By Victoria Waldersee
FRANKFURT (Reuters) – Chinese carmaker Geely is scouting locations for a plant in Europe but has not committed fully to building up local production, executives from the car conglomerate said in interviews with Reuters in Frankfurt.
“It is not 100% yet,” Li Chuanhai, vice president of Geely Auto Group, one of Zhejiang Geely Holding Group’s brands, said when asked whether the carmaker would build a plant in the region.
Talks are ongoing between Geely and Poland’s new government over a joint electric vehicle plant in the country, but officials told Reuters earlier this year they did not view Geely as an ideal partner.
“We have a lot of possibilities,” Li said when asked about the talks, declining to give further details.
Nicolas Appelgren, Europe CEO for Geely’s Lynk & Co brand, said Geely was scouting for locations across the region.
The brand, which currently only sells one hybrid model in Europe, will launch a China-made battery-electric car in Italy next month but plans to build its next battery-electric car in Europe, Appelgren said, adding there was no specific timeline yet.

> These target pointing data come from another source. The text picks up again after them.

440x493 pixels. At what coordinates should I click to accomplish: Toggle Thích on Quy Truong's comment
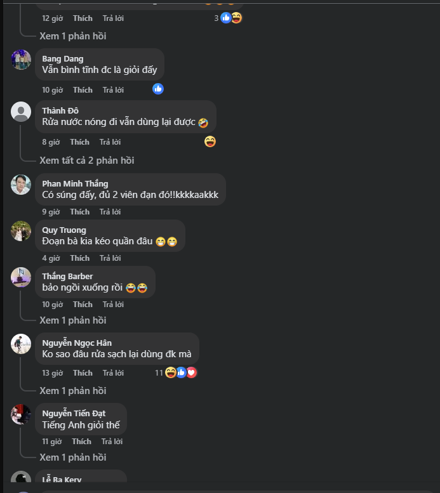[x=80, y=258]
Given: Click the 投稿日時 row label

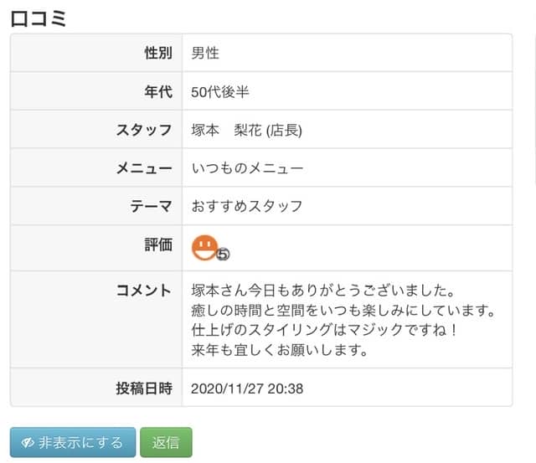Looking at the screenshot, I should (x=144, y=388).
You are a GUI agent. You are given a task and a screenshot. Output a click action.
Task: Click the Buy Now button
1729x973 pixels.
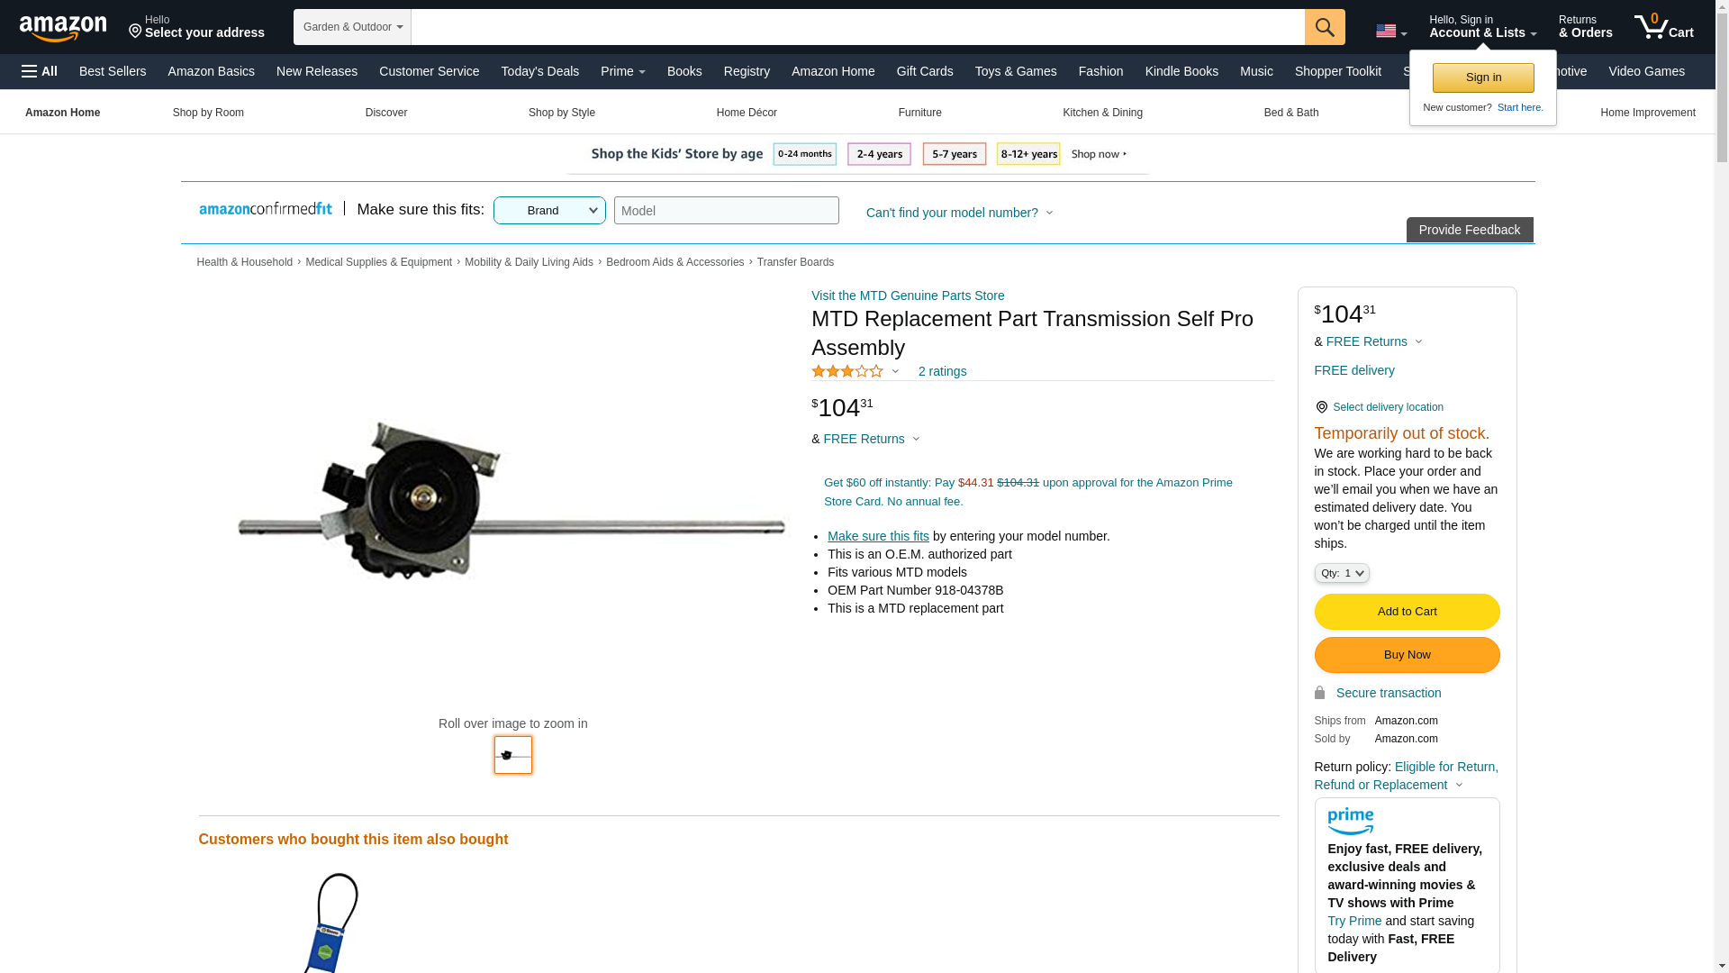coord(1407,655)

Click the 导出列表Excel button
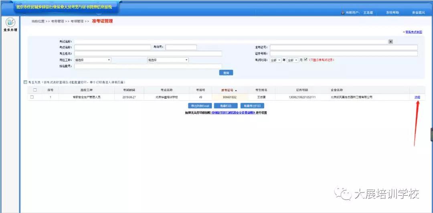click(x=199, y=106)
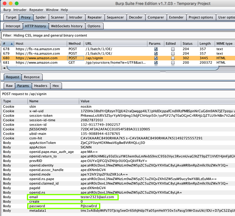Sort history by the Status column
235x216 pixels.
tap(187, 44)
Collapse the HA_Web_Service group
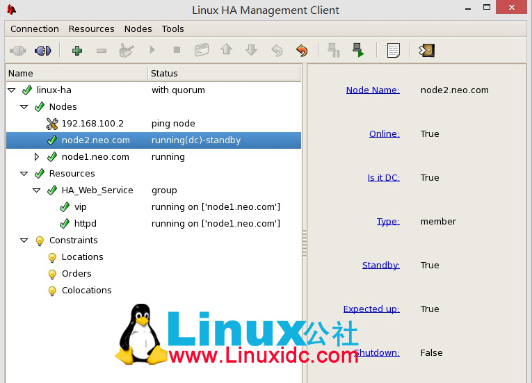532x383 pixels. click(x=37, y=190)
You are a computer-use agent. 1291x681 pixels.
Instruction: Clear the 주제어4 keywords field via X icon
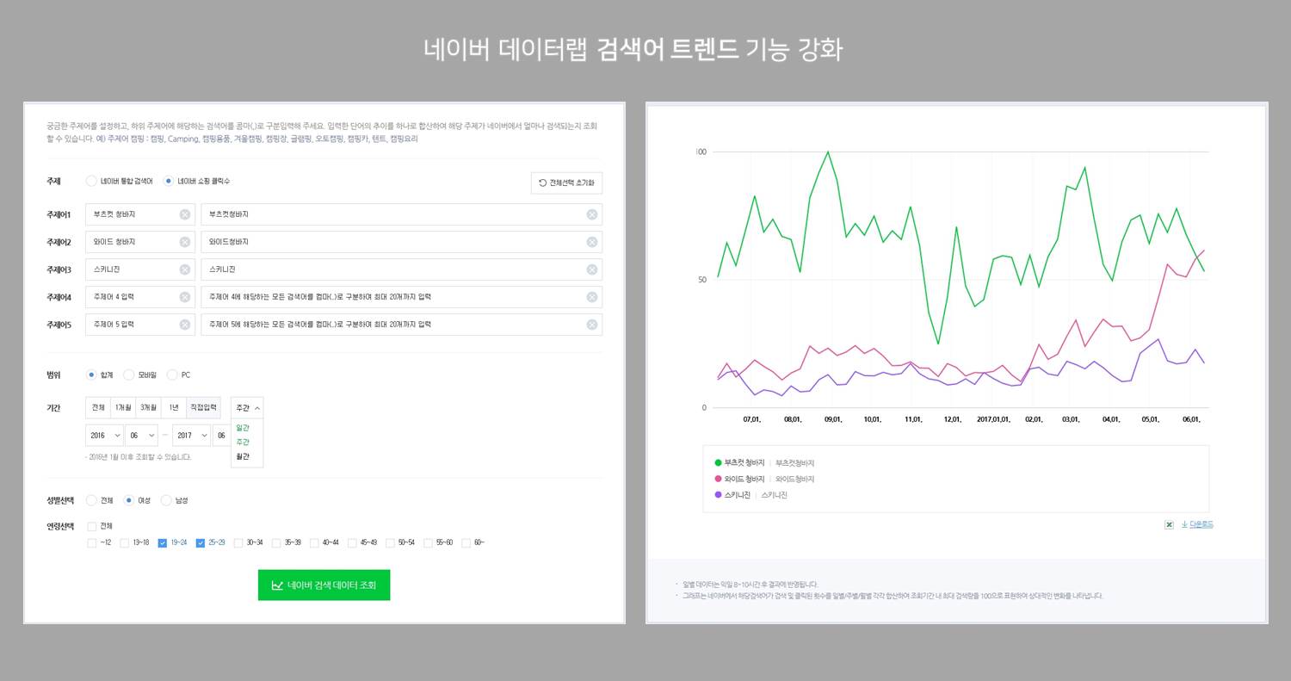coord(591,297)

Geely is China’s second-largest automaker by sales, eclipsed by BYD (SZ:002594) only last year. It owns Volvo (OTC:VLVLY) Cars, has a joint venture with Renault (EPA:RENA) and holds stakes in Aston Martin and Mercedes-Benz (OTC:MBGAF).
The company on Wednesday dedicated a base in Frankfurt where it plans to test 13 so-called ‘new energy vehicles’, a term in the Chinese car market for hybrids, battery-electric cars and hydrogen cars, to assess their performance and compliance with European certification standards.
Geely joins a growing number of Chinese carmakers including Chery and Great Wall Motor making plans to set up local plants in Europe as the European Commission plans stricter trade barriers for import of EVs from abroad, including tariffs of up to 35.3% over which negotiations with Beijing are ongoing.